The Willmar store, which also sold flatware, moved to jewelry retail over the years, she said, and her grandfather, Lowell, moved it to Faribault. The business moved again to a location at the Cedar Mall in Owatonna in the 1960s.
Paffrath-Jamison took over the business after the death of her father, Ted, in a 2013 tree-cutting accident. She and her mother have been co-owners of the business, she said, although Marcia Paffrath works as a special education teacher in multiple school districts.
Still, Paffrath-Jamison said, “I would not be here today without her. She is one of my best friends.”
There was never any doubt that Paffrath-Jamison would enter the family business. She worked alongside her father while a student at Owatonna High School.
“It was fun,” she said. “I was taught how to do hand engraving.”
Her work at the store actually began years earlier, she said. When she was a little girl, she would wrap presents for the customers.
After graduating from OHS, Paffrath-Jamison attended the University of Wisconsin-Stout, where she earned a degree in business.
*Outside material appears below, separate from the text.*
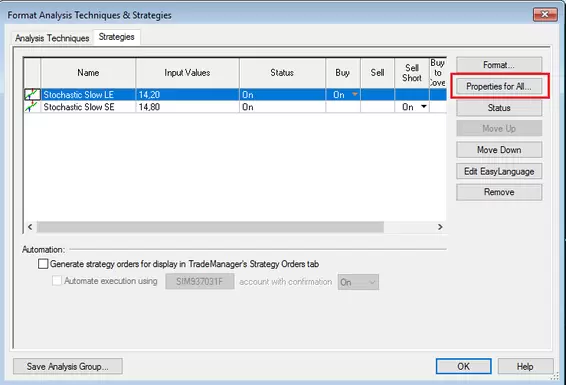Click right arrow of horizontal scrollbar
The width and height of the screenshot is (566, 385).
pos(440,227)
Her father wanted her to get some “outside” experience before coming back to Owatonna, so she started working at Jared Jewelers. She had been there just under a year when her father died, and she made an earlier-than-planned return to the family business.
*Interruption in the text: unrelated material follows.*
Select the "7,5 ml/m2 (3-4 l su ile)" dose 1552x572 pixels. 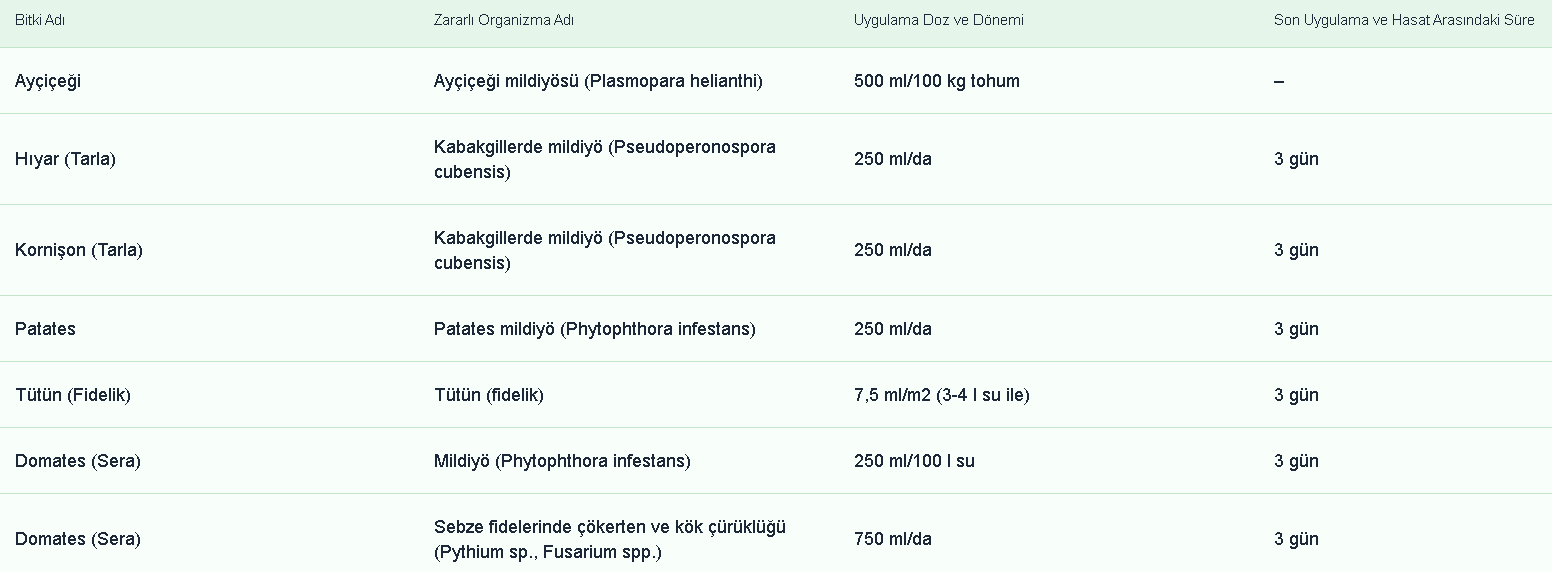[942, 395]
While the store still sells rings, jewelry, and watches, Paffrath-Jamison said she has really found her own area of expertise.
“I find I have carved out my own niche,” she said. “Ninety percent of what I do is custom work. We rarely sell directly out of the case.”
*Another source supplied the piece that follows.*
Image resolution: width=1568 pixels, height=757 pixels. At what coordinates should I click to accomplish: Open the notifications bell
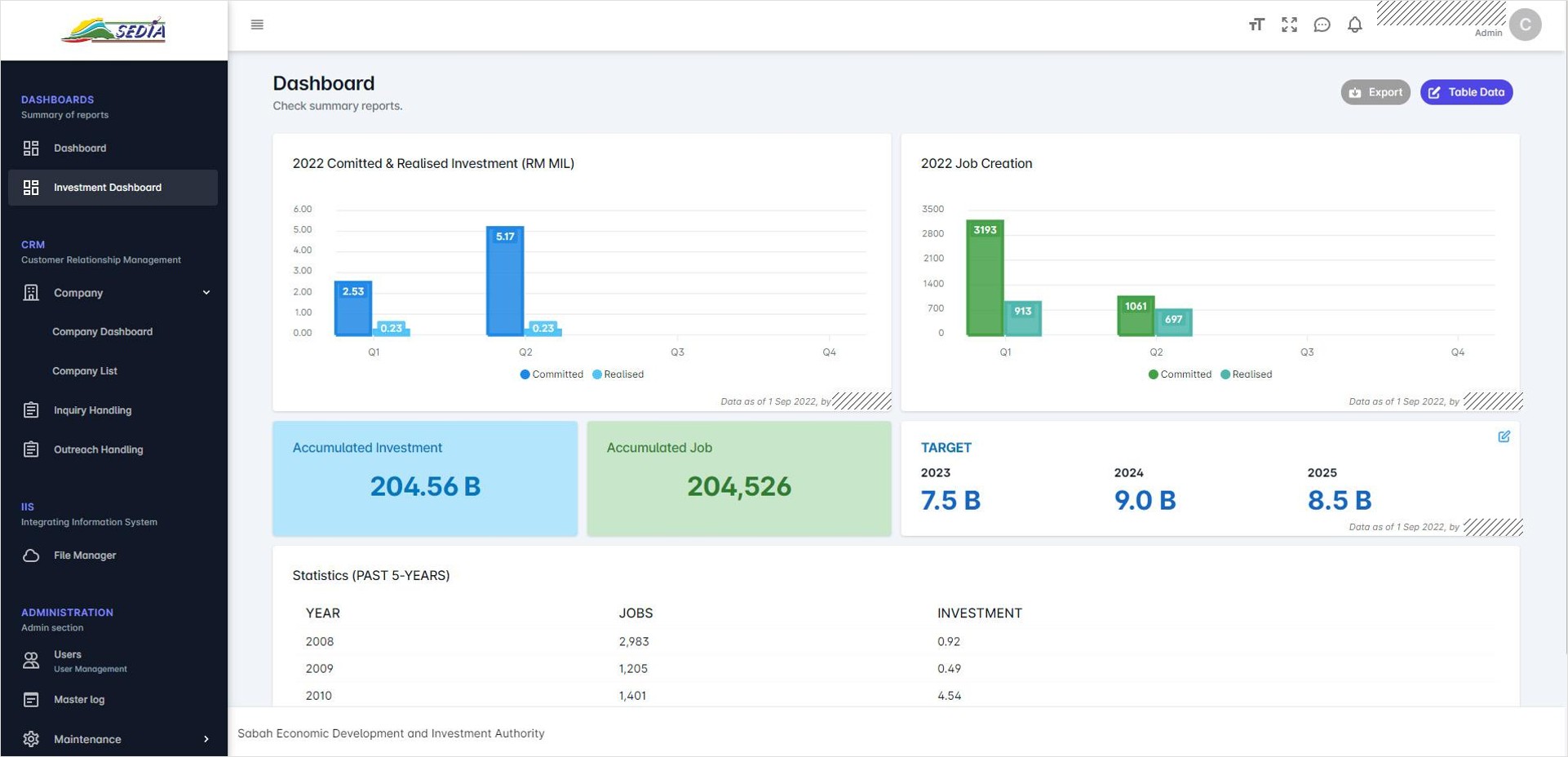1354,24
Her father, Paffrath-Jamison said, “dipped his toe” into designing, but she really took it to the next level. Basically, she said, a person comes in with an idea, and she tries to make their dream come true.
Customers may bring in an heirloom piece to have it repurposed or may come in with only an idea. Either way, Paffrath-Jamison said, she talks with them to determine their vision for the piece, then designs a 3-D rendering.
When the client approves of the design, it is sent on to a Minnesota goldsmith, who casts the design in gold or silver. Paffrath-Jamison said she tries to keep everything they do local, or at least in Minnesota. The setting of stones in the jewelry, she said, is all done locally.
“The Owatonna community is hugely supportive,” Paffrath-Jamison said, as are neighboring communities. “I am seriously blessed that people are coming in. It is exciting and humbling.”
She added that she is able to help customers no matter what their budget is.
Paffrath-Jamison and her husband, Mike Jamison, who owns Accurate Concrete Construction & Pumping, have two young children. One of them may decide to become the fifth generation to own Paffrath Jewelers, she said. And perhaps the other child, she added, will be the second generation to own the concrete business.